## [EXERCISE TASK]
Copy the items starting with the line that contains "Where should I click to: Click the 11'6" and going on through the line that contains "(x=192, y=219)", substituting "measurement" for "dimension" and leaving everything else unchanged. Output only those lines.

::::::::

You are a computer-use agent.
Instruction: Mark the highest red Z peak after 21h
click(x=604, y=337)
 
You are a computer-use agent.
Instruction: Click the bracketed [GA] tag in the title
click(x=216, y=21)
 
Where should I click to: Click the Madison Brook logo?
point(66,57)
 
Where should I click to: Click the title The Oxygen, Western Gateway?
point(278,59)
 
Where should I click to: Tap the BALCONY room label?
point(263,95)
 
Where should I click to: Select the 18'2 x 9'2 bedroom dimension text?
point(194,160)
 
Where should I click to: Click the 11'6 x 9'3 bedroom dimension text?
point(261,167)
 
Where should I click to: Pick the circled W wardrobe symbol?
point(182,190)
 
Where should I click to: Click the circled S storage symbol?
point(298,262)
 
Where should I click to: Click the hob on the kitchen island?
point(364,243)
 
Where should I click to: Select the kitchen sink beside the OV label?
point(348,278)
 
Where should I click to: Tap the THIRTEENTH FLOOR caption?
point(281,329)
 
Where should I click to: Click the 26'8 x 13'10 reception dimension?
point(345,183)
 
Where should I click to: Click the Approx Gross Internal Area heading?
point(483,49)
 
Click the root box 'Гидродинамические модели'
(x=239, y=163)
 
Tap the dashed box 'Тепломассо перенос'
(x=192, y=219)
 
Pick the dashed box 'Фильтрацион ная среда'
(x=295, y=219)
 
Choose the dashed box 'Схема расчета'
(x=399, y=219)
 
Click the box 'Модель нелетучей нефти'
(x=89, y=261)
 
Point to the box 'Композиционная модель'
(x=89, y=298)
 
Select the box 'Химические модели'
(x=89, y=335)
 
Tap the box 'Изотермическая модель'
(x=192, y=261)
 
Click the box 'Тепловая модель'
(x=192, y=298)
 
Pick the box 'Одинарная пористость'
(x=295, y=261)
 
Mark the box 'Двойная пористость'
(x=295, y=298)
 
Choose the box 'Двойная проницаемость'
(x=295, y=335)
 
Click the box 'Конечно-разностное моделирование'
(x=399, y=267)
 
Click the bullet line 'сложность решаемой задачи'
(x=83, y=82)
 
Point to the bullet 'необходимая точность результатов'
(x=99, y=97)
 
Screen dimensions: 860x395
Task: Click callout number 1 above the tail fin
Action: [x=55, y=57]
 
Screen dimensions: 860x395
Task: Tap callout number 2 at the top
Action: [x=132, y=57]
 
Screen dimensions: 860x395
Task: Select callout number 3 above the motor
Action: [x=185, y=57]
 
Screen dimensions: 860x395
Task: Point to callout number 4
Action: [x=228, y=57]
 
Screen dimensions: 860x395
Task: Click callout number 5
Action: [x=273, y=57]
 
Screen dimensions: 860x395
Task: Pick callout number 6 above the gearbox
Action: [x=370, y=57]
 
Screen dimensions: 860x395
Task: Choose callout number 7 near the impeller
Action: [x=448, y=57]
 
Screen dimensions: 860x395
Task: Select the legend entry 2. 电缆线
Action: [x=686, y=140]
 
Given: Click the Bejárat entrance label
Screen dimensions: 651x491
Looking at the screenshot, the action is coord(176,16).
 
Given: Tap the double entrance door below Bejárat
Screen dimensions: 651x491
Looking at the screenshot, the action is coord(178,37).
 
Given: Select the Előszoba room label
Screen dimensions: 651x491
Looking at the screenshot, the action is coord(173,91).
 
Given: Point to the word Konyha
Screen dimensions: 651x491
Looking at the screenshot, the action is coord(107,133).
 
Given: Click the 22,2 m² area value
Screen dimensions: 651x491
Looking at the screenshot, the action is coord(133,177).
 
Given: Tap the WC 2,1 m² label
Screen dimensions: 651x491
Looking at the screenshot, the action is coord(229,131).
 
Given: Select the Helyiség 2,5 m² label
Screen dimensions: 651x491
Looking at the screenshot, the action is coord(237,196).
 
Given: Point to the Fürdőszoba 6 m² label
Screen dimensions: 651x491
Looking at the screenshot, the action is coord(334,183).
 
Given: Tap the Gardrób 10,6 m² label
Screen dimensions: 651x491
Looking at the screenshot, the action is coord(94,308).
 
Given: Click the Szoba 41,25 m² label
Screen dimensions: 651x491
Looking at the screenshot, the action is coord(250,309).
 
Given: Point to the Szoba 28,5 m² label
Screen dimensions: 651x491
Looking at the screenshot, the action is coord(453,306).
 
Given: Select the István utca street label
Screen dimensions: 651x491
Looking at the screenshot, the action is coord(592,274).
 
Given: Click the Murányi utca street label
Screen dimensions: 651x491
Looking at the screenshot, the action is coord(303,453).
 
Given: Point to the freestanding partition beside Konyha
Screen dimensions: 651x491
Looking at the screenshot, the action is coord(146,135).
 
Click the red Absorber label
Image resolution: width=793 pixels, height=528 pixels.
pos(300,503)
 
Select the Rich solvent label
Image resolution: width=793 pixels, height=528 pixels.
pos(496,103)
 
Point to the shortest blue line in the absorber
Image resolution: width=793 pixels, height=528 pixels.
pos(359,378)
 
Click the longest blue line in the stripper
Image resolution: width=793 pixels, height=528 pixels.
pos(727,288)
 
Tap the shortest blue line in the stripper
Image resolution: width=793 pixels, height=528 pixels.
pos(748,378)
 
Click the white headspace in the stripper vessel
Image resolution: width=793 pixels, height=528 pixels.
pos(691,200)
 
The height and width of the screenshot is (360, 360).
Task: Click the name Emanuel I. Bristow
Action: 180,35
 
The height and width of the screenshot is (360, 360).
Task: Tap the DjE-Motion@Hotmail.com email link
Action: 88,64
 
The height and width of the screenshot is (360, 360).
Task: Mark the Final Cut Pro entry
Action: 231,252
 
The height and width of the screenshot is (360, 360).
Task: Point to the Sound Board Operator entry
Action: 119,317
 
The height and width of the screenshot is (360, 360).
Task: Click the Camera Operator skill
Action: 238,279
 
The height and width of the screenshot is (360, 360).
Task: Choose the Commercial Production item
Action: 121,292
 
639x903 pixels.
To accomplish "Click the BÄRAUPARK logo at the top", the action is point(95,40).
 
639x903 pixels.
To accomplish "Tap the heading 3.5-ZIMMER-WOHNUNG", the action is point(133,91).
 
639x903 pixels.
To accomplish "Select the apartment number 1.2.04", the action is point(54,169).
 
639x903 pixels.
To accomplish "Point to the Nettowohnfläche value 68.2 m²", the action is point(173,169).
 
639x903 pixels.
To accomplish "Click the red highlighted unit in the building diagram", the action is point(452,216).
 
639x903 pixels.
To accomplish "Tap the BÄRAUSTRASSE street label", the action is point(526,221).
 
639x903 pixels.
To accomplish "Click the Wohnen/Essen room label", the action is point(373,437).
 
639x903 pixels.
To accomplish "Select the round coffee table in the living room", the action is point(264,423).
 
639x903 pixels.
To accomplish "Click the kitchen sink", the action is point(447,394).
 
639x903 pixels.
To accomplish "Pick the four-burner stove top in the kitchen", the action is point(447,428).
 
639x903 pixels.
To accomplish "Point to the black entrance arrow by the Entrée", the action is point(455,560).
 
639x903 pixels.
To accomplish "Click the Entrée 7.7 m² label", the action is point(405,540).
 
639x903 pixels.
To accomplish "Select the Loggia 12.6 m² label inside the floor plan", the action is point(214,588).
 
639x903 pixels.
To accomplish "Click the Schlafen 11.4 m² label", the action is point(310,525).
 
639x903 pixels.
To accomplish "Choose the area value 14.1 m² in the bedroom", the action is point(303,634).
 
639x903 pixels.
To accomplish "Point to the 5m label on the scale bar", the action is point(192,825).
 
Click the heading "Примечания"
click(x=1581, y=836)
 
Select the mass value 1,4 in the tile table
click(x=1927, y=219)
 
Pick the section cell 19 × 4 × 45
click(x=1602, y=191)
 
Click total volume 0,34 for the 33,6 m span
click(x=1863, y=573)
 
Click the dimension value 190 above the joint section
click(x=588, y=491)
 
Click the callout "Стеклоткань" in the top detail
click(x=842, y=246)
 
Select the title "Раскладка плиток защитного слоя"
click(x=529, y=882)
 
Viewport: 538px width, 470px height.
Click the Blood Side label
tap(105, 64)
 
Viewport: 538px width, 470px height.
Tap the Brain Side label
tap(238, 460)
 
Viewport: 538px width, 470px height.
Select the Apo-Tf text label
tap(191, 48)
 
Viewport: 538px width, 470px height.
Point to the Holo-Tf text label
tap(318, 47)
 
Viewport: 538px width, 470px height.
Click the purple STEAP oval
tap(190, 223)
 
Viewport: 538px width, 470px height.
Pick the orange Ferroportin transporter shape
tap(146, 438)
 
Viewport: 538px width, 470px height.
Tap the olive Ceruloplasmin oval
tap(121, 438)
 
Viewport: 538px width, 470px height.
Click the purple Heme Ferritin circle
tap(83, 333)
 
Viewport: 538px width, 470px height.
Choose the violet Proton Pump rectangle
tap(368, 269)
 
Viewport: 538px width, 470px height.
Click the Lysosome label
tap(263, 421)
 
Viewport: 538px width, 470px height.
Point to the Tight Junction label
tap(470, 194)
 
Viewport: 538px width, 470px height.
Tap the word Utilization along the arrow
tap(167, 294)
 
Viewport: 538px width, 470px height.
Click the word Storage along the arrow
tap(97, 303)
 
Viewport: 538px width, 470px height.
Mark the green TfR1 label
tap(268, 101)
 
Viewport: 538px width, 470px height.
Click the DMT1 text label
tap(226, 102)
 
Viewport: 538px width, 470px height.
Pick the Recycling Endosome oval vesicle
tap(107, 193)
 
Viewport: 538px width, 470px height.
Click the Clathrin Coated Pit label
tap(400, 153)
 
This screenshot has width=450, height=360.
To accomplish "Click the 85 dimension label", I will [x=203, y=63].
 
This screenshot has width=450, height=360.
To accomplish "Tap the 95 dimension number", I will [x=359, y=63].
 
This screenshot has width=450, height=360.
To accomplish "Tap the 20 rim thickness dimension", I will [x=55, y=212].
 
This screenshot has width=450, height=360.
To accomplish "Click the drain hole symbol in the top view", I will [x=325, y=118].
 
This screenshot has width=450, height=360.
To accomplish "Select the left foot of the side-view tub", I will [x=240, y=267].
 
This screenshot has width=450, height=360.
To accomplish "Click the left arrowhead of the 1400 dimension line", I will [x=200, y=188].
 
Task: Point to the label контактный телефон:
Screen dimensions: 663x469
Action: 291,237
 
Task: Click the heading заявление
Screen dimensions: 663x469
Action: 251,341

::::::::

## [THE ANSWER]
Where should I click to: Click the 11'6 x 9'3 bedroom measurement text?
point(261,167)
 
Where should I click to: Pick the circled W wardrobe symbol?
point(182,190)
 
Where should I click to: Click the circled S storage symbol?
point(298,262)
 
Where should I click to: Click the hob on the kitchen island?
point(364,243)
 
Where should I click to: Select the kitchen sink beside the OV label?
point(348,278)
 
Where should I click to: Tap the THIRTEENTH FLOOR caption?
point(281,329)
 
Where should I click to: Click the 26'8 x 13'10 reception measurement?
point(345,183)
 
Where should I click to: Click the Approx Gross Internal Area heading?
point(483,49)
 
Click the root box 'Гидродинамические модели'
(x=239, y=163)
 
Tap the dashed box 'Тепломассо перенос'
(x=192, y=219)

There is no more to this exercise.